L'Humanité lobotomisée

Le pillage du Musée Archéologique de Bagdad aurait pu être évité. Une autre Erreur Humaine.
À répétition et à tour de rôle, l'Unesco, l'ONU et des dizaines d'Universitaires (Américains, dois-je le préciser) ont mis en garde le Pentagone, des mois avant que ne débute la guerre, de préserver les sites archéologiques et historiques d'Irak. Parmi ceux-ci, et surtout, parmi les joyaux de l'Humanité, on retrouve le Musée National d'Irak de Bagdad. La mise en garde servie mentionnait, en tout premier lieu, le musée et sa protection pendant et après la guerre, contre le pillage. Les dirigeants militaires et politiques Américains se sont engagés à protéger ces sites le 24 Janvier.

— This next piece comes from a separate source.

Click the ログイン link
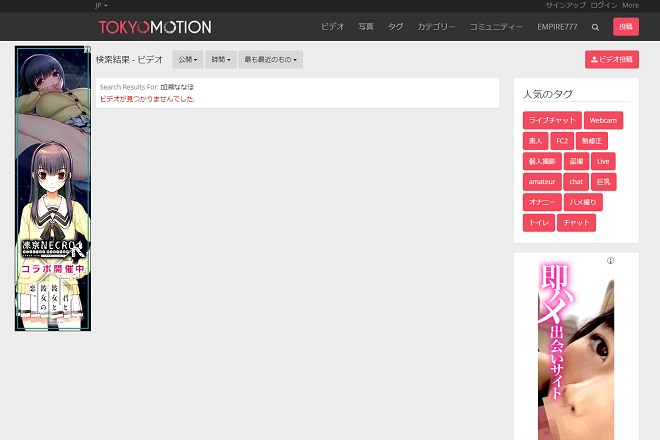Image resolution: width=660 pixels, height=440 pixels. tap(604, 5)
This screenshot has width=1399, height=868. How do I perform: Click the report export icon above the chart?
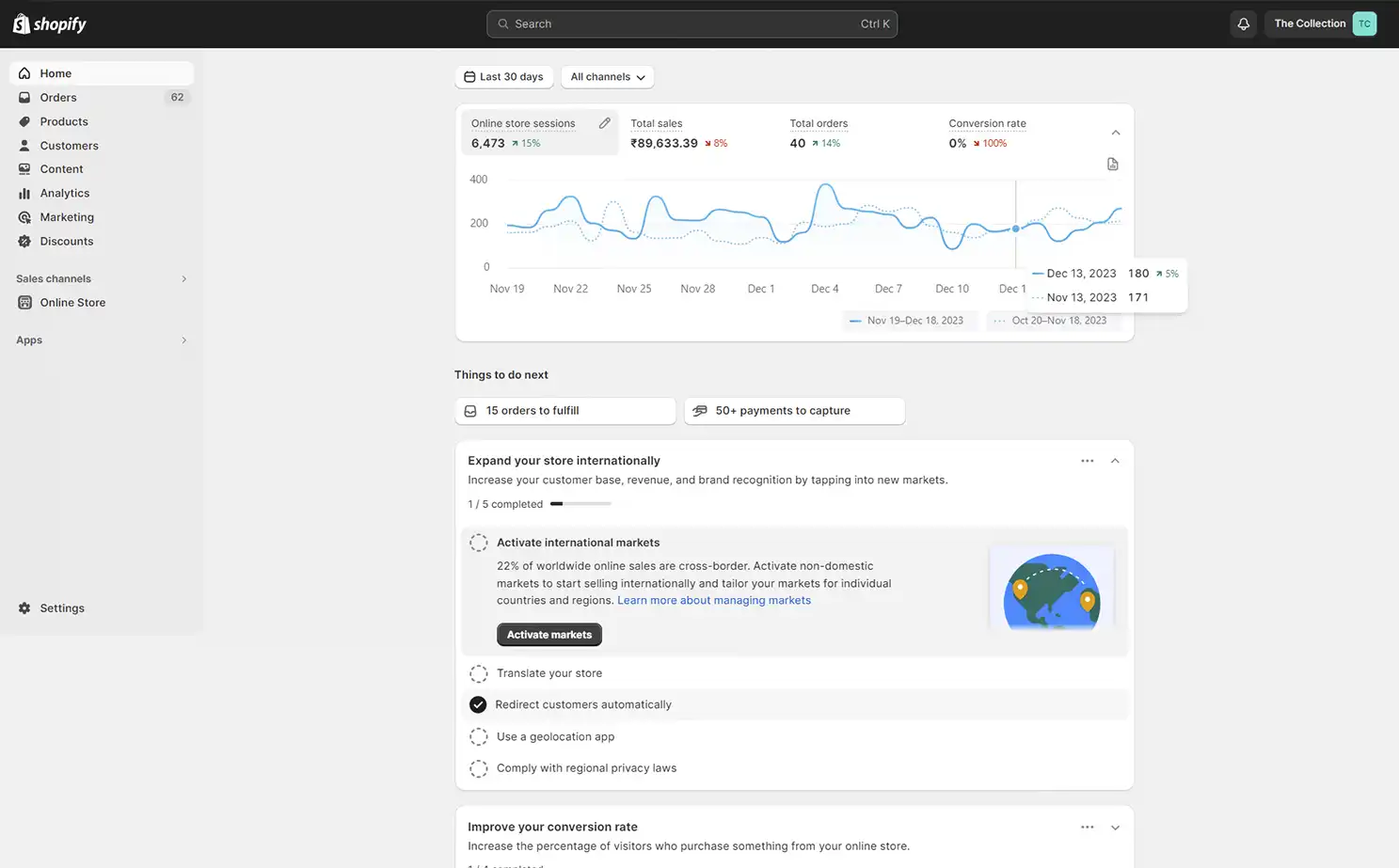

Voici une photo prise cette semaine.

Voici Mushin Hasan, le directeur du musée de Bagdad, assis sur les artefacts détruits après le pillage du musée.

Lors de la guerre du Golfe, plus de 4000 artefacts archéologiques ont disparus des musées d'Irak. Ces jours-ci, une statuette sumérienne, exposée auparavant ou musée de Massoul, a fait son apparition dans un petit musée de New York. Contrats et contrebande sont en cours. Au vu et au su. J'imagine que chaque guerre implique un butin. Mais ce butin est un vol à l'humanité tout entière.

Seulement 15% du territoire Irakien a été exploré. La région entre le Tigre et l'Euphrate, c'est à dire l'ancienne Mésopotamie, est considérée comme le berceau de l'humanité et a abrité en 6.000 ans les civilisations les plus florissantes: Sumériens, Akkadiens, Babyloniens, Assyriens, Perses ou encore Abbassides. Selon les archéologues, 10.000 sites archéologiques sont répertoriés, mais 500.000 autres, dont 25.000 d'une importance majeure, attendent encore d'être mis au jour et risquent de souffrir ou d'avoir souffert des bombardements.

Nous assistons, impuissant, à une autre lobotomie de l'Humanité. Nous avons fustigé contre les Talibans qui ont détruit les colossaux Bouddhas en Afghanistan. Mais nous avons provoqué des actes semblables, sinon pire.

Comprendrons-nous un jour qu'à l'instar de l'échelle individuelle, en tant qu'espèce, pour savoir où nous allons, il nous faut savoir qui nous sommes. Et pour savoir qui nous sommes, nous devons savoir d'où nous venons. Aujourd'hui, un pan complet de notre mémoire collective a disparu.